第一人稱。我喜歡結構和系統,但是,我的寫作如殘破蛛網,很難開始、很難持續,很難收尾。於是,我總不斷按右鍵,開出一個個資料夾,裡面一個個小抽屜,有當季有過時的,隨興塗抹,或是懷抱壯志的筆鋒殘骸。
「前幾天,有一則訪問影片,談論加州新淘金熱,當地有老有少,用新舊各種裝備在各自地盤淘金,有的人已經在當地淘了20多年,天天在野地生活。」我告訴你, 這些人假如不是看起來雙眼有神、體力充沛,外表還真像一群遊民。
當我想開始走上這條路時,一個朋友對我說,要當作家「就是要每天不管死活,都要寫5000字」。
抽屜裡那些一串荔枝、幾顆糖果的東西,捨不得丟、放著又無用處,只是,一再地從中剝解出對那5000字的幻想與罪疚。
朋友的抽屜也有一堆小積木,不同的的花紋、形狀、肌理,大塊、小塊,鋼板刻出來的;強於我的餅乾、水果,擦擦塗塗的虛線,我很想和她交換。
「這群人很清楚,很少人能靠淘金致富。」不用說,你也知道。
漫遊者的幻覺,我正在寫、很快就寫好了(大人:還在睡覺!小孩:我起床了,馬上起床了!)語言中的虛詞。我不是坐在電腦前,就是正在開電腦。
「那你為什麼堅持那麼久?」記者問一個老夥仔。我也很好奇。
創作是一種宿命和折磨,永遠在渴欲和焦躁中徘徊。白天織布、夜間又拆了線,反覆拆織,一種華麗的徒勞。
「那個淘金者指指天,和周圍的林木、河流說,雖然賺不到什麼錢,可是,每天能和大自然寧靜相處,這就是我的收穫。」提煉出來的結論。

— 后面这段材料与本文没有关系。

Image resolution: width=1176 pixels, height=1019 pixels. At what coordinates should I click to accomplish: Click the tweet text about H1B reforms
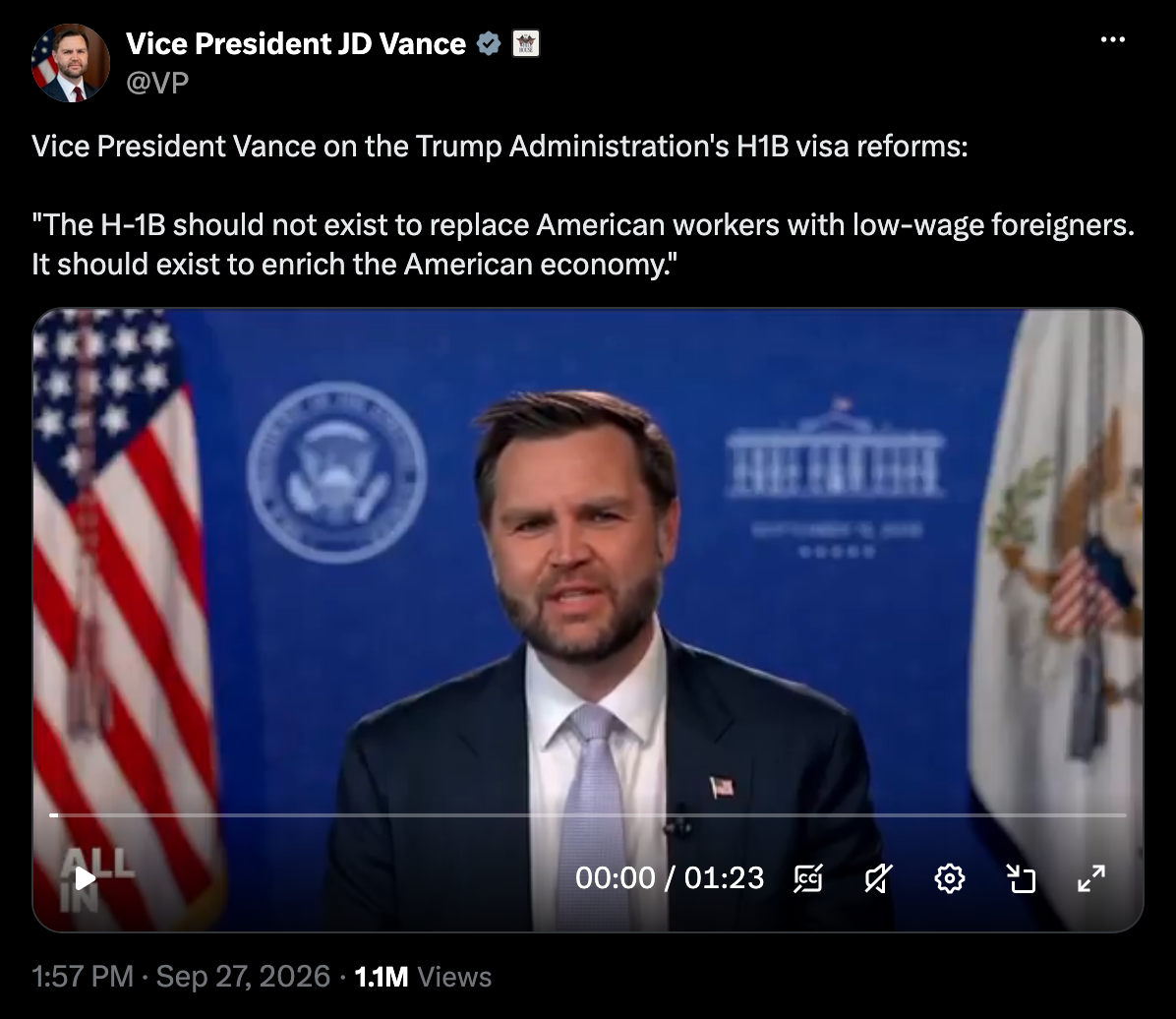(500, 147)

做哪一行都必須有5000字,儘管想在礦岩中鑽探、在溪流中篩沙金,所獲可能是一噸又一噸的砂,還是要挖下去。
一個文學勵志者。
哥德:「給我更多的光!」創作者是一群需要更多的光,來驅走內心的衝突,靈魂中的幽暗雜質的人,藉著光,探照蟒蛇吐信的叢林。
「不管死活,總得先5000字」 一個夢遊者的囈語。